The first clue Bonnie Beavers had of her daughter’s learning disability came in the second grade. The girl scored at the 99th percentile in math on the Wechsler Intelligence Scale for Children, but when her teacher divided the class into groups for math, she was not in the highest one.
Beavers showed the child’s test results to the teacher, who was unmoved. “I caught her counting on her fingers,” she said. Then she went completely over the top by insisting none of her students knew the groups were ranked by perceived ability.
“My daughter never again liked math or thought she was a good math student,” Beavers said.
The girl was later diagnosed as having attention deficit hyperactivity disorder and executive function disorder (an inability to self-organize), as was her older brother. Like many bright children with such disabilities, they had to endure teachers suggesting they were lazy because they could not complete repetitive assignments in reasonable time.
Such children experience frustration, even in this region of great teachers and well-run schools. Too many educators here, according to numerous parent witnesses, share a stubborn blind spot about disabilities that can be mistaken for sloth or carelessness.
Beavers’s children attended the Montgomery County schools, which appear no worse by this measure than other local districts. A Montgomery schools spokesman said specialists are training teachers on the need for accommodations. Beavers briefly enrolled her daughter in a well-regarded private school to see if that would make a difference. She was again disappointed.
A startling part of Beavers’s story is that despite her children’s inability to memorize multiplication tables in the third grade, both were admitted to the Center for the Highly Gifted at Lucy V. Barnsley Elementary School in the fourth grade. “The screening is mostly concept-based,” Beavers said. “They loved being challenged, and it was the only time they felt socially comfortable at school.”
Still, some of the teachers didn’t understand that intelligence is not measured by how much homework you can do. “One night’s assignment for just one subject was to create dialogue for a Shakespeare character, soak stationery in tea and crumple it to look like parchment, and write the dialogue in ink — in calligraphy,” Beavers said. “Sheer torture for a learning-disabled student who works slowly and can barely print legibly with a pencil.”
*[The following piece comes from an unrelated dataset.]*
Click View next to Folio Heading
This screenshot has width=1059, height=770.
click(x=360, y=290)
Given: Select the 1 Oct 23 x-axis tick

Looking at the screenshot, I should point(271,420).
After two years at Barnsley, her son wanted to go to a math-science magnet school, but failed to qualify. He finished only half the math questions in the allotted time, though all were correct.
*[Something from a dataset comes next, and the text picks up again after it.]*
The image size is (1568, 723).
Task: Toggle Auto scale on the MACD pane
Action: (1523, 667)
He enrolled at Westland Middle School, where Beavers asked for a 504 Plan, part of a federal law that requires schools to give children with disabilities a boost. She presented his high test scores and the contrasting Bs and Cs he was getting because of late or missing work. She asked for extra time on tests and other accommodations. The head of the school’s education management team said, “I feel sorry for your son. You are clearly pressuring him to make As,” then walked out. A spokesman for the county schools would not comment on the situation citing privacy issues.
Beavers thought her daughter would do better at Holton-Arms, a private school for girls in Bethesda. Based on her test scores she was placed in the highest math group and given extra time on tests. But when Beavers asked the school to cut back on repetitive homework as long as each concept was covered, the response was: “We don’t offer that accommodation.” When I contacted the school, a spokesperson confirmed that the school does not have that accommodation.
If you wish to believe Beavers was gaming the system for her lazy kids, that’s your right. I have studied too many of these cases to accept that explanation. Why not make more of an effort to persuade teachers with personal views on this to try accommodation anyway, and see what happens?